Task brief: Using the records below, please work out how many lines contain "height"; answer with the number alone.

Available records:

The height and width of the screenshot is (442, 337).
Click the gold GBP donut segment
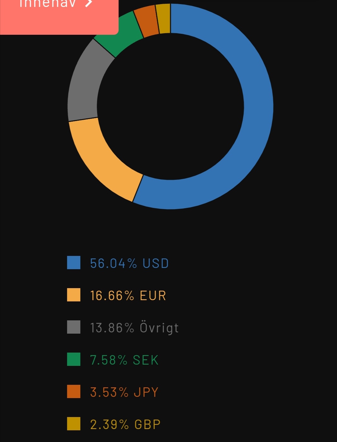point(163,18)
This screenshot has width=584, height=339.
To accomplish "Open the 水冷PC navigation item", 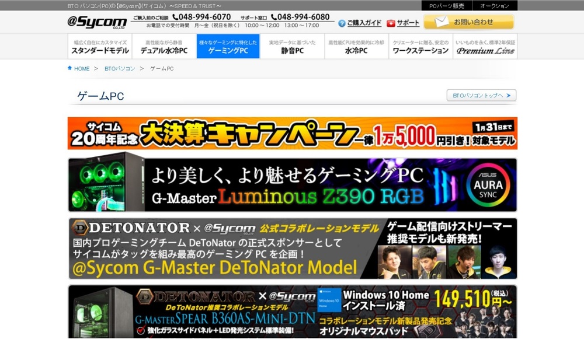I will 356,47.
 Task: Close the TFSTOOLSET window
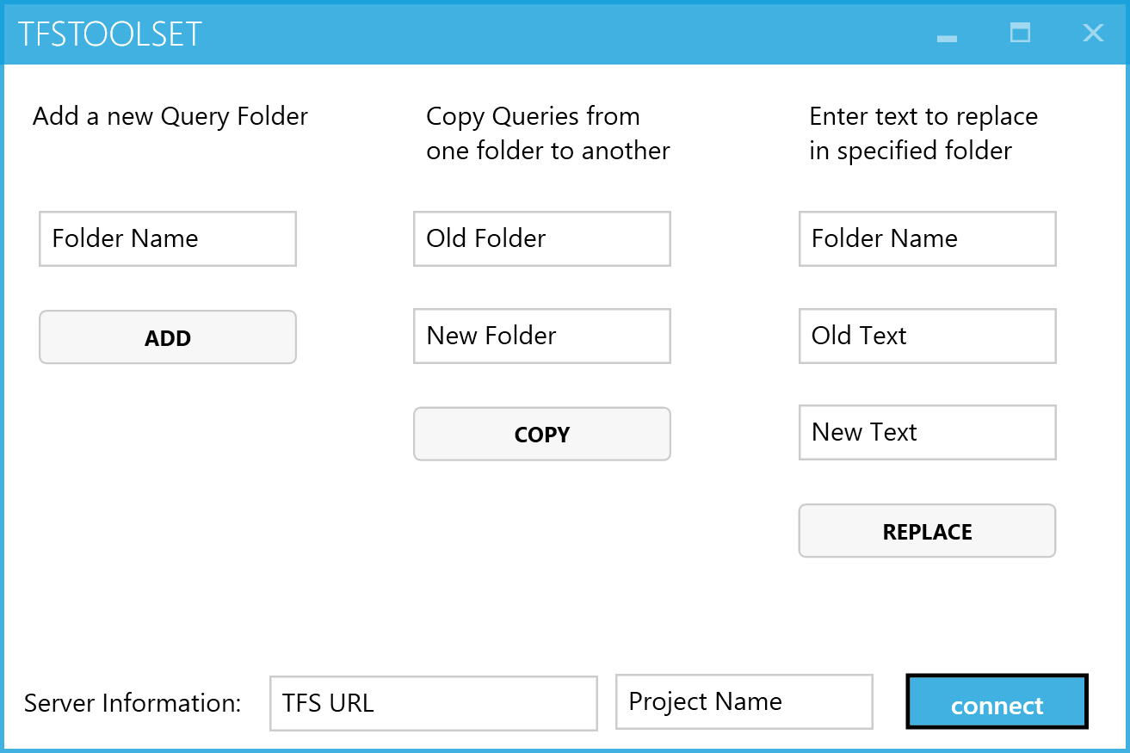pos(1093,34)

Task response: 2